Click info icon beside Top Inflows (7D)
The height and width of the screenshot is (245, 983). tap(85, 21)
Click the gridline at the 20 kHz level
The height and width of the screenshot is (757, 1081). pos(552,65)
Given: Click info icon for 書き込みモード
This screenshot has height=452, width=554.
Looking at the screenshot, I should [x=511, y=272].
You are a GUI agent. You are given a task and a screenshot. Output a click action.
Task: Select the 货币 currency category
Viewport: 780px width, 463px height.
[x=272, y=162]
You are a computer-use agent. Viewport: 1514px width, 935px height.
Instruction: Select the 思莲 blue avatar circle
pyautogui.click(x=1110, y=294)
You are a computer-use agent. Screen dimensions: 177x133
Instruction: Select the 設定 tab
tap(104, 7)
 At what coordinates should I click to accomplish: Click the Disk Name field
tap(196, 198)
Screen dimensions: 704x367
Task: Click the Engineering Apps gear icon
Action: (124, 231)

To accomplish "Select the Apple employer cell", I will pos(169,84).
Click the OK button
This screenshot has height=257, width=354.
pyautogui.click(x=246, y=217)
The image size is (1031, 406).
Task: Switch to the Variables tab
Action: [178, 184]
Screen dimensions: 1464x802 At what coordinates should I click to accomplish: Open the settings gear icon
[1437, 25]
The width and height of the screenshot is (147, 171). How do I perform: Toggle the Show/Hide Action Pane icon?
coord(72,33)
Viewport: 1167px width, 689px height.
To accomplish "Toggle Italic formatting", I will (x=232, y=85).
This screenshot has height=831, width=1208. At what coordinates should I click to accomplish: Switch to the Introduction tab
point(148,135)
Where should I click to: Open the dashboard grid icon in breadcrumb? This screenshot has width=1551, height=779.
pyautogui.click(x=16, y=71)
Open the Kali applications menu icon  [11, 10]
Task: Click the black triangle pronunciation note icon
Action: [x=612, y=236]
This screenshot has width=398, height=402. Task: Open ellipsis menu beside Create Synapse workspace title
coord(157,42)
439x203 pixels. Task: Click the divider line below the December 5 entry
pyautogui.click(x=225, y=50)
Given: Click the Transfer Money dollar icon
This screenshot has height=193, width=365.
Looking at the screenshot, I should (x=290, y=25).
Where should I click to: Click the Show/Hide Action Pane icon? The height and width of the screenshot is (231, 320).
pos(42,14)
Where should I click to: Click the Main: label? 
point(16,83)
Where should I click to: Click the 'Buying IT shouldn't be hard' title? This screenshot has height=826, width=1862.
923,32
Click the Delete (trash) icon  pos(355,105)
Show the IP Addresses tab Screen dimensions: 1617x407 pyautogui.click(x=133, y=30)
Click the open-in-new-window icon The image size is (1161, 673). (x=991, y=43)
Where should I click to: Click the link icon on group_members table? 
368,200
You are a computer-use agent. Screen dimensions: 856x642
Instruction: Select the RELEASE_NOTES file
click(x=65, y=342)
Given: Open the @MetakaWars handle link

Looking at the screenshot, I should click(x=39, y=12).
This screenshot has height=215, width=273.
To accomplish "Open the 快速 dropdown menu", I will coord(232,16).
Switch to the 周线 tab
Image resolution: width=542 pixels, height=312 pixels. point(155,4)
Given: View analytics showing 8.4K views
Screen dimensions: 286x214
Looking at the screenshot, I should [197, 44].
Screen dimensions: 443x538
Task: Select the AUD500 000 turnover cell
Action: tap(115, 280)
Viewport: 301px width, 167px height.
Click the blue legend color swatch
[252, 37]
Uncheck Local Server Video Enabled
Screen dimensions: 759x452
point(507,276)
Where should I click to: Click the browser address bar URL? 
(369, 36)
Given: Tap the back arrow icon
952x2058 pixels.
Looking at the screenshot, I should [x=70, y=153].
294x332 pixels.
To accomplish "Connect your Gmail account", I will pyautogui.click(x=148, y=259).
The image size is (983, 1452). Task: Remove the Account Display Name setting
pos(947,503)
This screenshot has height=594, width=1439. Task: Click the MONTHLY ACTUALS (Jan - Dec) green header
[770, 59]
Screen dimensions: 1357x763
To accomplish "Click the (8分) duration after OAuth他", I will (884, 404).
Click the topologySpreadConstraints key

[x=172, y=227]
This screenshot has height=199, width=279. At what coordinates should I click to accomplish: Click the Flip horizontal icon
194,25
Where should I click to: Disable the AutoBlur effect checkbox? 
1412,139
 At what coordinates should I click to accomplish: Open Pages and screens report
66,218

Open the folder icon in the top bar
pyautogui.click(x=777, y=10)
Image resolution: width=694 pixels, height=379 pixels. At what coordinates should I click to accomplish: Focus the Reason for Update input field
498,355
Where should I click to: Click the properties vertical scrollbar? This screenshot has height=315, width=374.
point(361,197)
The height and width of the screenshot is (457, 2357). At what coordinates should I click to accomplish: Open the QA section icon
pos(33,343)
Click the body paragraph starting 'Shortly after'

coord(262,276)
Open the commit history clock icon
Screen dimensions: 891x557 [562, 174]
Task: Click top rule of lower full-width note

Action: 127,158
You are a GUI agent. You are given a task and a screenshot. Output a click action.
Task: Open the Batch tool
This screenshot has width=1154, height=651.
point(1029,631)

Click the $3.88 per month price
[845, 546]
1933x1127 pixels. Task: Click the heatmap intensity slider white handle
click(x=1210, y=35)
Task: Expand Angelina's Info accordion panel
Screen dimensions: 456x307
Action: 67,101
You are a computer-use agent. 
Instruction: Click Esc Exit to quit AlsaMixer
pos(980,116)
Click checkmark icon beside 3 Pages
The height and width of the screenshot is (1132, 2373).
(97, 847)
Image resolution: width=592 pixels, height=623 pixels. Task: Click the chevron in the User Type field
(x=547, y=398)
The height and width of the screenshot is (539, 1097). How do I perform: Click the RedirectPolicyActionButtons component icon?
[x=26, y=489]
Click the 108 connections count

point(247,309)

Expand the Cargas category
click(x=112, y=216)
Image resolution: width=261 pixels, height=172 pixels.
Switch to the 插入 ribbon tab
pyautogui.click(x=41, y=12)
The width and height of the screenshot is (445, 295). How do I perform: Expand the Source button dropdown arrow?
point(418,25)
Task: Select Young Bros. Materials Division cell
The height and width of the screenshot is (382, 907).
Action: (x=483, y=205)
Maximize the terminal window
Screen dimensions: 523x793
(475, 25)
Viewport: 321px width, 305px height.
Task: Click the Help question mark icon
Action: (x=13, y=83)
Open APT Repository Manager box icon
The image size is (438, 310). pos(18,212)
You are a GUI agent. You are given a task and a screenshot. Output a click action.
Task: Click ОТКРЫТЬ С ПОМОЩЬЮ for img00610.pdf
= = = = =
Quote the material from the line containing "Where should I click to: Click the Main: label?" through the line containing "Click the open-in-new-window", both included, exactly as it stands.

▶ RESPONSE BELOW
Where should I click to: Click the Main: label? 
point(16,83)
Where should I click to: Click the 'Buying IT shouldn't be hard' title? This screenshot has height=826, width=1862.
923,32
Click the Delete (trash) icon  pos(355,105)
Show the IP Addresses tab Screen dimensions: 1617x407 pyautogui.click(x=133, y=30)
Click the open-in-new-window icon The image size is (1161, 673). (x=991, y=43)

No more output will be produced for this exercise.